Parmi la masse des réformes à travers ce vaste pays, il en est une qui reste dans l’ombre : celle des 1785 fermes d’Etat à travers le territoire, et des 3200 firmes dépendantes, avec leurs 120 milliards de $ d’actifs. 

Dans les campagnes, la modernité tarde plus à s’imposer que dans les villes, surtout chez des paysans-cadres. Ayant moins encore la propriété de leur terre que les «privés», ils n’ont aucune raison majeure de chercher à s’équiper ou innover : l’esprit de compétition leur est étranger.
Autre handicap à ces fermes d’Etat: leur mission d’ancrer les frontières – notamment chez les bingquan (兵权), ces soldats-paysans du Xinjiang : cette mission complique leur chance de produire mieux et de s’enrichir. 

C’est pourquoi conscient du problème, Li Keqiang et Xi Jinping-même se préoccupent du problème : le ministère de l’Agriculture relance un programme pour les arracher à leur léthargie. Une piste est suivie : créer entre ces fermes des « alliances sectorielles » dans un même produit. En août, une alliance fut créée dans les semences. En octobre, une autre suivra dans le caoutchouc. Ce que veut Pékin, est permettre synergies et spécialisation entre ces acteurs locaux, pour en faire des acteurs compétitifs sur le marché mondial.
On en est encore loin : selon Yuan Longping, sommité du riz hybride, les dix plus grands groupes semenciers du pays ne contrôlent que 10% de ce marché—une forte part du reste, allant aux ténors internationaux tels Monsanto ou Syngenta. 

Une des sources d’inspiration du Conseil d’Etat a pu être le modèle d’organisation du café au Yunnan, promu par le groupe Nestlé . En 15 ans, ce dernier a su importer technologies et semences, convaincre les paysans individuels d’oser sauter le pas, d’adhérer à une Association mondiale de producteurs, tous formés à vendre suivant les cours mondiaux. Si le privé atteint cette sophistication et ce succès dans un produit, pourquoi le secteur public ne pourrait-il le faire dans d’autres ? 

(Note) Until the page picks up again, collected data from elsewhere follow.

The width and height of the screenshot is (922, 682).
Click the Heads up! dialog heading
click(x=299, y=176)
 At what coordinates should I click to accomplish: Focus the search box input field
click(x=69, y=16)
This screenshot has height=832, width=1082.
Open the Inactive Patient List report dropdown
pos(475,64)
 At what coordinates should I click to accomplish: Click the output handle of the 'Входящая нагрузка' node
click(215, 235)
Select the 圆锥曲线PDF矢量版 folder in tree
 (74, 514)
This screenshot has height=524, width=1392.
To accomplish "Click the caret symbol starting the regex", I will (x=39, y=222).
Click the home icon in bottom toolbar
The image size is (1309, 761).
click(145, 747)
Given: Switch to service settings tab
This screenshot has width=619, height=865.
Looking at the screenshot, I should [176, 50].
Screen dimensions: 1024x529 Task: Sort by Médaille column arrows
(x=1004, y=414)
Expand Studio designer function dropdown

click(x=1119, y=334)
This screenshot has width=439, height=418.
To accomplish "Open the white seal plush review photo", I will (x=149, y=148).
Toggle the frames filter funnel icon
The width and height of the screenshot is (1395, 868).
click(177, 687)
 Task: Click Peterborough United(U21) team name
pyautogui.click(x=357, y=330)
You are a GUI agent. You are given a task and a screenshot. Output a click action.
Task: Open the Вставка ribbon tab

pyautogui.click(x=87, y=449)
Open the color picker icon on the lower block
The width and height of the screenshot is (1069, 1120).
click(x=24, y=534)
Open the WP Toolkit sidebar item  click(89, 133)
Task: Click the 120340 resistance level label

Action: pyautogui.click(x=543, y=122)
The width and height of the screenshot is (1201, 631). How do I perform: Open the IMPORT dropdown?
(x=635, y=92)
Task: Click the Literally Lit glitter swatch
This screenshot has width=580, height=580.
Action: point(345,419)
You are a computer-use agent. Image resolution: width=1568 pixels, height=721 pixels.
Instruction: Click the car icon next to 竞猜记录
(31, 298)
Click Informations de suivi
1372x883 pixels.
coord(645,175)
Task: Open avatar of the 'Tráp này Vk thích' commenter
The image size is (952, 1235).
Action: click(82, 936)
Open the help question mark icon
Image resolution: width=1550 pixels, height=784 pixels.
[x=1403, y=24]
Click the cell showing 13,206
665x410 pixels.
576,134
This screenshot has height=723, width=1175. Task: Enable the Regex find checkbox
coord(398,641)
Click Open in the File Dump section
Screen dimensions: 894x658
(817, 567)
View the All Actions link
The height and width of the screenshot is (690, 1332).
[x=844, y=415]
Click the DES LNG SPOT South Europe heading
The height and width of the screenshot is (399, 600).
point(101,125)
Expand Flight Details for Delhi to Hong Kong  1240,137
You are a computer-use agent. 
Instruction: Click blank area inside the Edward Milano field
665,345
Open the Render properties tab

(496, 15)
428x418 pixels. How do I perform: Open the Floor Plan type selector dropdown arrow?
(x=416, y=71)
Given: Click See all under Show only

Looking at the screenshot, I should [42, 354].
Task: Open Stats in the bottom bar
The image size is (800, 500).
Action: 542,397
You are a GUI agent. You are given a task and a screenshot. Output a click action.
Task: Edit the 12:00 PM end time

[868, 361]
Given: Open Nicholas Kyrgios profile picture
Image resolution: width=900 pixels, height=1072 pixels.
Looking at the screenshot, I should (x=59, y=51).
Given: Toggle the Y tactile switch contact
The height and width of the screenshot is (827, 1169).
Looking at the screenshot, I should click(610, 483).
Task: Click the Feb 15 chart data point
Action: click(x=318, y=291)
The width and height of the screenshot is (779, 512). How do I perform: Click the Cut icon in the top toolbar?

Mais Pékin préfère pour l’instant contourner le problème n°1, celui du droit foncier, de la propriété du sol. Donner les fermes d’Etat à leurs cultivateurs, sous forme de coopérative par exemple, peut inciter à investir et à innover. Mais dans le cas où ces fermiers échouent, ils risquent de se faire racheter leur terre (pour une bouchée de pain). Dans ce cas, de vastes domaines se recréeraient vite, mais privés, cette fois. Et les agriculteurs lésés n’auraient plus qu’à migrer vers les grandes villes, ruminant les raisins de la colère…
Une telle perspective est la hantise de Pékin, et explique sa grande prudence manifestée dans le traitement de ce problème.
Une alternative serait de créer des emplois urbains pour la majeure partie de ces 3,3 millions d’agriculteurs… Quelle que soit la formule finale, « le processus prendra du temps », conclut le professeur Huang Jikun, directeur au Centre de politique agricole à l’Académie des Sciences.